The headline of the Journal story is "The Punch That Launched Trump’s War on American Universities." The story tells us this:
Steve Bannon, a former Trump adviser, said he, [Stephen] Miller and others close to the president talked about asserting more control over universities in the early days of Trump’s first term. “The idea was nothing more than a concept back then,” said Bannon, a Georgetown and Harvard graduate. “You couldn’t even call it an idea.”I know no one here wants to watch Laura Ingraham, but the attack is shown in the first few seconds here. It was a real punch:
Then a punch in the face grabbed Trump’s attention.
In February 2019, Hayden Williams set up a table at UC Berkeley, where he was helping recruit students to join Turning Point USA, a youth-outreach group founded by conservative activist Charlie Kirk. A man taunted Williams and delivered a sucker punch. Neither the attacker, who was later arrested, nor Williams were students at the school.
Video of the attack went viral....
But the attacker was arrested (although Ingraham, in the clip above complains that the arrest took ten days.) Meanwhile, the victim briefly became a right-wing celebrity:
... Williams, sporting a black eye, appeared on Fox News.At this point in the story, we've heard the last about the Berkeley assault. But the Journal's account leaves a few details out.
Kirk recalled Trump saying at the time, We’ve got to do something about this. Kirk said he told Trump that it was a chance to stand up for conservative students, and that they talked about withholding federal funding for free-speech violations....
About two weeks after the altercation, Trump brought Williams onstage at the Conservative Political Action Conference. Trump said he planned to sign an executive order requiring colleges and universities to uphold free speech if they want federal research money.
“If they don’t, it will be very costly,” Trump said.
Soon after, Trump signed the executive order. It was stalled by opponents, who included congressional Republicans and some in the White House. Republican Sen. Lamar Alexander, chair of the Senate’s education committee, questioned whether the order was constitutional.
When the assailant, Zachary Greenberg, was arrested, he was charged with three felonies. Republicans want us all to believe that a conservative-hating lefty university and community didn't take this incident seriously, but three felonies is a lot of felonies.
The charges are still pending six years later, but there's a reason for that: Greenberg, out on bail, was arrested a year later for what appears to have been a completely apolitical stabbing.
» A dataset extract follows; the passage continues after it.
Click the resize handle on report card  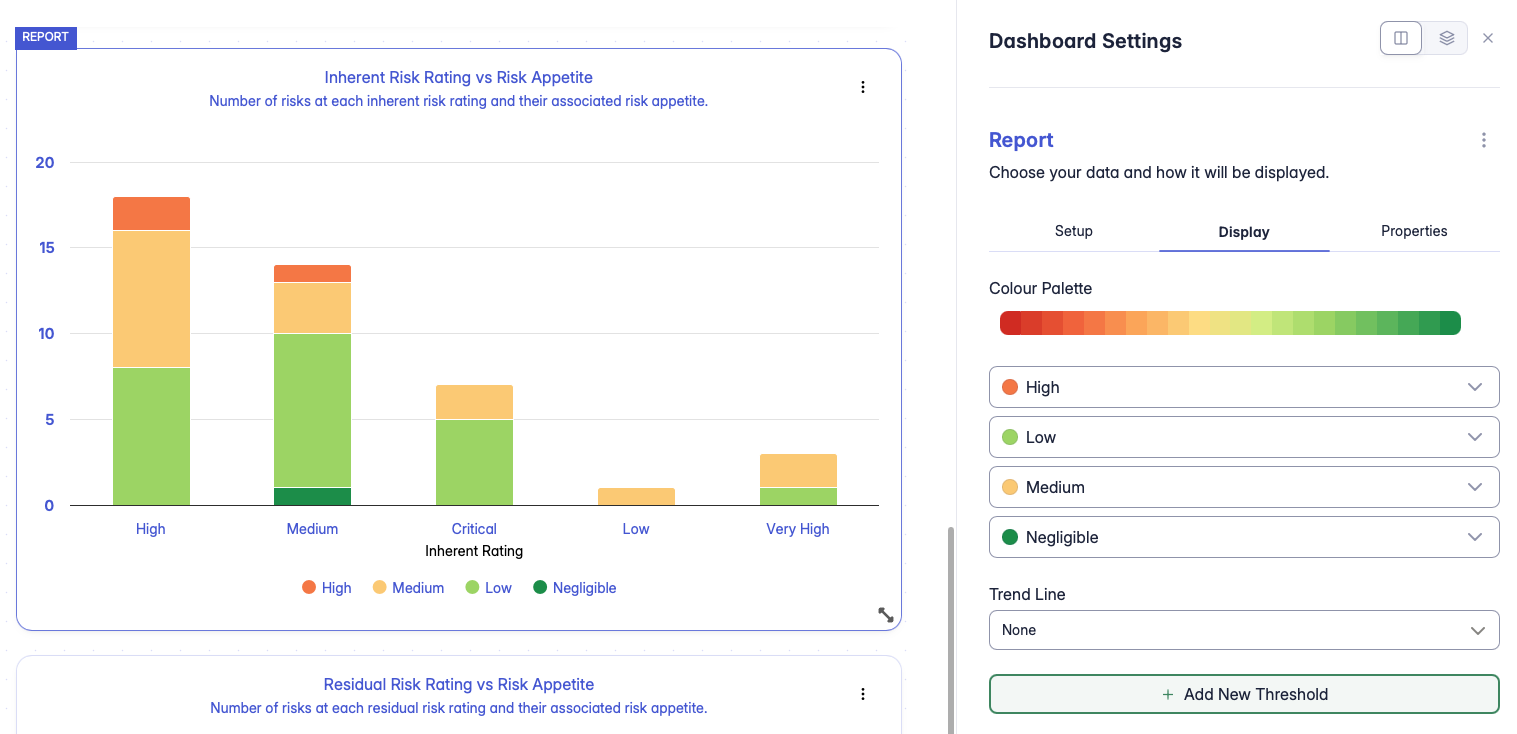885,615
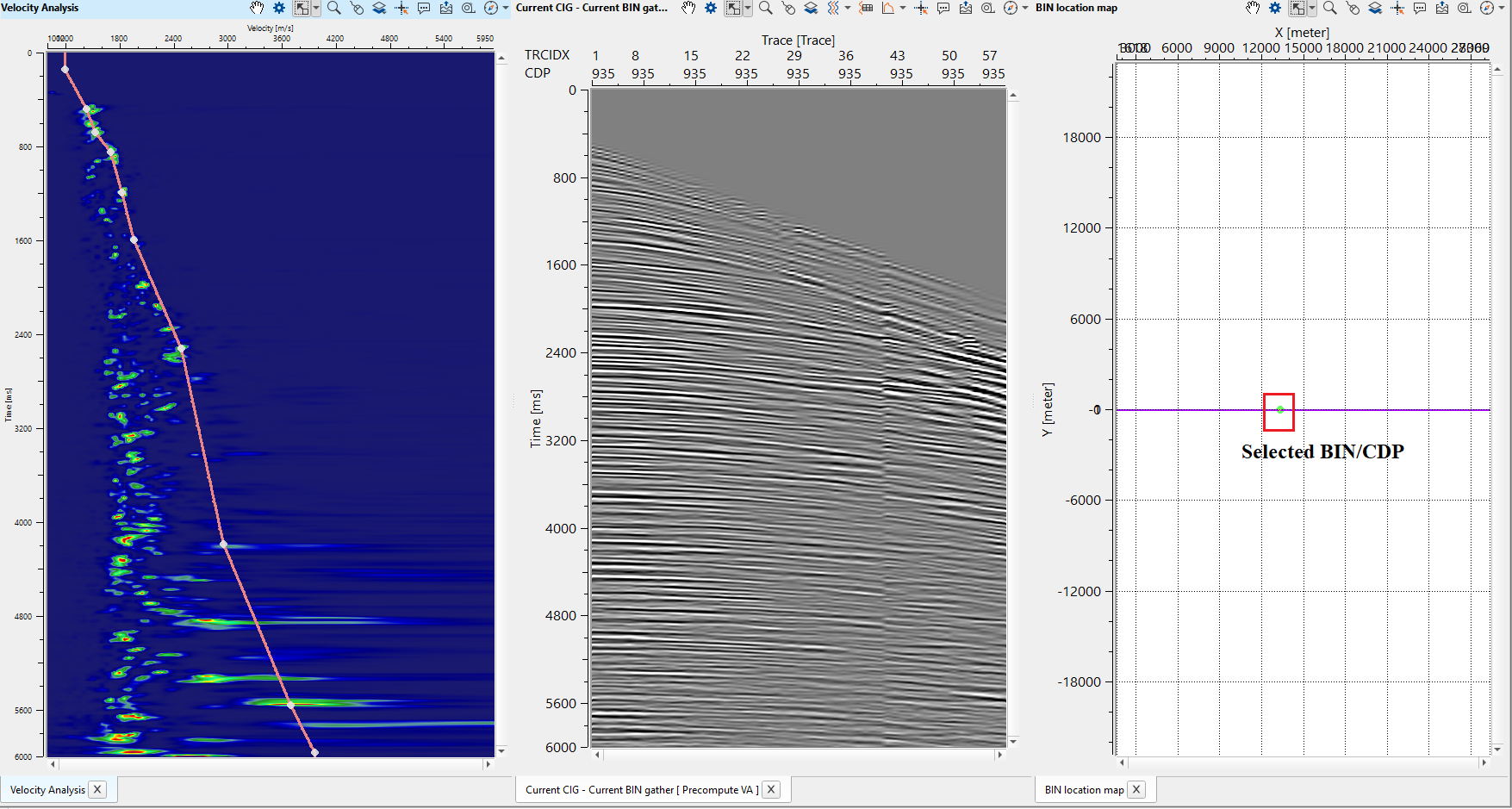Toggle the selection mode button in Velocity Analysis

(x=301, y=8)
That was 2020. In 2022, he was tried and found guilty:
A San Mateo County jury found the 30-year old El Cerrito resident guilty of assault with a deadly weapon Friday, more than two years after he was arrested for stabbing a man five times during a fight outside of a Princeton-by-the-Sea restaurant, according to court records.Greenberg got a six-year sentence in that attack.
In August 2020, as Greenberg and his girlfriend waited in line outside a Princeton-by-the-Sea restaurant, the victim asked the couple to move out of his way as he rode his bike on the sidewalk, according to court documents. After Greenberg declined, a fight broke out between the two men. Greenberg eventually stabbed the victim three times in the head and twice in the torso with a folding knife. San Mateo County Sheriff’s deputies arrested Greenberg near the scene.
The victim survived after a week-long hospitalization.
During the trial, Greenberg was “defiant,” according to San Mateo County District Attorney Stephen Wagstaffe. He said Greenberg claimed that he had stabbed the man in self-defense and that the two men were complete strangers.
It appears to me that Zachary Greenberg isn't an anti-conservative ideologue -- he's a man with severe anger management issues and a penchant for sudden violence. I have no idea how Berkeley was supposed to prevent him from attacking Williams, any more than I can imagine how the restaurant was supposed to prevent him from stabbing the bicyclist. Also, a university that was allowing a right-winger unaffiliated with the institution to set up a table on campus was already a pretty good job of promoting campus speech. (By contrast, right now, in order to limit anti-Israel activism, Columbia University has locked the gates at most campus entrances and is not allowing anyone on campus without a university ID.)
The Berkeley incident was merely a pretext for Trump's unsuccessful first-term assault on academia -- the Journal story explicitly tells us that Bannon and Miller already wanted to launch the attack before the incident happened. Pro-Gaza campus protests are a pretext now. The war would have happened anyway, because the right can't tolerate the existence of any institution it can't control.